* **ACTIVITY**
Lines from the beginning of the data through the line containing "Task: Open the 欢迎 user account menu" are to be copied exactly, with no other line included.

* **RAW DATA**
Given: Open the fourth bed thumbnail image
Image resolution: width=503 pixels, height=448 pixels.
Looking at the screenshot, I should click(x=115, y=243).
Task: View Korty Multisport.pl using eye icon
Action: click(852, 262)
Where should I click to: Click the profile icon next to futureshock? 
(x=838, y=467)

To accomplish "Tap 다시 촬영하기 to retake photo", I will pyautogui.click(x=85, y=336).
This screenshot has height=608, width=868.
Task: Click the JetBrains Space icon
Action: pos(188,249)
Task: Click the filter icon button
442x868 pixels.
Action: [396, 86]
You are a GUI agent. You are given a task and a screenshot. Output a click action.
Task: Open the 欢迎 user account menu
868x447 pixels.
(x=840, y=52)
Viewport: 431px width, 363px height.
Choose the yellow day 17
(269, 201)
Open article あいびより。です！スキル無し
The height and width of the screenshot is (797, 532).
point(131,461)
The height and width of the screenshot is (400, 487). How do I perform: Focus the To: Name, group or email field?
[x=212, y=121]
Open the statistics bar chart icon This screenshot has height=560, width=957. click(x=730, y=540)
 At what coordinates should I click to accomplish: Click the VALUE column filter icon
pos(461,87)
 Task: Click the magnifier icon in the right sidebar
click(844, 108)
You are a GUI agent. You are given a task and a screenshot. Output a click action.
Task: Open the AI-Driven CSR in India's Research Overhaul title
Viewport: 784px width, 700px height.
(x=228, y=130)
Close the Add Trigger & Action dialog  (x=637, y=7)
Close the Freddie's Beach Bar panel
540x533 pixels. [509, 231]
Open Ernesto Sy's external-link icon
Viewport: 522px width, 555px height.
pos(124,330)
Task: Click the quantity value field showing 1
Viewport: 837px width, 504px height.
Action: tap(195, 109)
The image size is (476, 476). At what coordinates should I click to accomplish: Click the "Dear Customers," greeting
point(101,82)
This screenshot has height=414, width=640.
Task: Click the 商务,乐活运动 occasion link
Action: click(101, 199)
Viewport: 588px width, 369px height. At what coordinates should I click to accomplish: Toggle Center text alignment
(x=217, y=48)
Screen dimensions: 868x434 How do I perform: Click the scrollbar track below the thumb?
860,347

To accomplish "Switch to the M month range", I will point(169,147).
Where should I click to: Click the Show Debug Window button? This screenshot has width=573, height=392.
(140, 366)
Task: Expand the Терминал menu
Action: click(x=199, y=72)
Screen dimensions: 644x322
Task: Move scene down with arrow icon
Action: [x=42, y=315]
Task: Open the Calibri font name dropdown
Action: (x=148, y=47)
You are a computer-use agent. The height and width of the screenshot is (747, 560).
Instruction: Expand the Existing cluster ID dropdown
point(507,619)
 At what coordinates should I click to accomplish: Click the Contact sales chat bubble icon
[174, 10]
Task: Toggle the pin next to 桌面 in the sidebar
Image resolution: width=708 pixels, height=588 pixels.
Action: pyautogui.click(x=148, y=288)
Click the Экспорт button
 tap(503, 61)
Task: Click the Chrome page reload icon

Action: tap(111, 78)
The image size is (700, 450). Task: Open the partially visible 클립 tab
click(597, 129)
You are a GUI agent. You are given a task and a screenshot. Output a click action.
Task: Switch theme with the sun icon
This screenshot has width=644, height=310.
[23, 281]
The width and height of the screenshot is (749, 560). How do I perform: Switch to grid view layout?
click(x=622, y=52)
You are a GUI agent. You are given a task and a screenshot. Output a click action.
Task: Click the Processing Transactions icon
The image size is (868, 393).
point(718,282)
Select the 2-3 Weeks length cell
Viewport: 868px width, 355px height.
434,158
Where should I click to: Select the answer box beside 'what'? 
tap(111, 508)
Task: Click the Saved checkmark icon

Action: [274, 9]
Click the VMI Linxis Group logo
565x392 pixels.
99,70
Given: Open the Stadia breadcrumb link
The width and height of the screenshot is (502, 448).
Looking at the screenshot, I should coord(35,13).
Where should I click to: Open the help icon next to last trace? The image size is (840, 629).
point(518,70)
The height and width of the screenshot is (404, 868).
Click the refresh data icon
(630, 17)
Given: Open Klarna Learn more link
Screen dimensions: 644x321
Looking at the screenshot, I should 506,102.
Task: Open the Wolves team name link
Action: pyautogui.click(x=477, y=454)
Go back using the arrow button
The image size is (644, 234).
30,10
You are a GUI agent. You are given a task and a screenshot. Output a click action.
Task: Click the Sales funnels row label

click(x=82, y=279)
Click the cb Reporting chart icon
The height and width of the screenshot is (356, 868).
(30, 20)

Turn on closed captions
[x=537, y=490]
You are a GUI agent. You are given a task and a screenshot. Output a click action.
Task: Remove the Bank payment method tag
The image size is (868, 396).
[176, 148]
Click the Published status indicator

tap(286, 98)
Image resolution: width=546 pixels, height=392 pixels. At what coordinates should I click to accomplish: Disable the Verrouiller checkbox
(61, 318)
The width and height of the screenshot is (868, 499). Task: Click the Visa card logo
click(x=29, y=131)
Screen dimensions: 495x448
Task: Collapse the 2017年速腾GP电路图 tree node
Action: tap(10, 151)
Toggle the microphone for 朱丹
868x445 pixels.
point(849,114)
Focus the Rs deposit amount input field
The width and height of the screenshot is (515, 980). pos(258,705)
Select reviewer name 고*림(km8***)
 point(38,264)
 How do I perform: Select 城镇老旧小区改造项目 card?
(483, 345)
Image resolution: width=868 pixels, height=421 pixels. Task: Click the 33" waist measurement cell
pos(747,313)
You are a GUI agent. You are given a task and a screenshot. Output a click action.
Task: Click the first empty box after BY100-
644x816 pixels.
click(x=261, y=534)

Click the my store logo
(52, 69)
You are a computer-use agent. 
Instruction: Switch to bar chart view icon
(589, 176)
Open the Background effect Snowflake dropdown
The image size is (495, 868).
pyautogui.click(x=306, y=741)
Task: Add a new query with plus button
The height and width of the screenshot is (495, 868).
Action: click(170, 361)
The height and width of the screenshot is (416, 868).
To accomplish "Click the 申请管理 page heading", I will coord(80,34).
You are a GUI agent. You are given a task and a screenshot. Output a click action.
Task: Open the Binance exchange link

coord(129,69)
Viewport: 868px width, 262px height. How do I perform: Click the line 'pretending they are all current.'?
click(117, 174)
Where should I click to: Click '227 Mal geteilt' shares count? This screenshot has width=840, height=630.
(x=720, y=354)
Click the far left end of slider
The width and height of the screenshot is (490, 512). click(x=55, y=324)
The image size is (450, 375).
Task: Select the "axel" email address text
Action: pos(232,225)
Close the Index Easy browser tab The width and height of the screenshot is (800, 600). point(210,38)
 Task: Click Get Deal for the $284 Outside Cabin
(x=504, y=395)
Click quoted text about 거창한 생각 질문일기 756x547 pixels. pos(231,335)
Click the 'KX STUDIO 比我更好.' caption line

* **ANSWER SPACE**
Given: Open the fourth bed thumbnail image
Image resolution: width=503 pixels, height=448 pixels.
Looking at the screenshot, I should click(x=115, y=243).
Task: View Korty Multisport.pl using eye icon
Action: click(852, 262)
Where should I click to: Click the profile icon next to futureshock? 
(x=838, y=467)

To accomplish "Tap 다시 촬영하기 to retake photo", I will pyautogui.click(x=85, y=336).
This screenshot has height=608, width=868.
Task: Click the JetBrains Space icon
Action: pos(188,249)
Task: Click the filter icon button
442x868 pixels.
Action: [396, 86]
You are a GUI agent. You are given a task and a screenshot. Output a click action.
Task: Open the 欢迎 user account menu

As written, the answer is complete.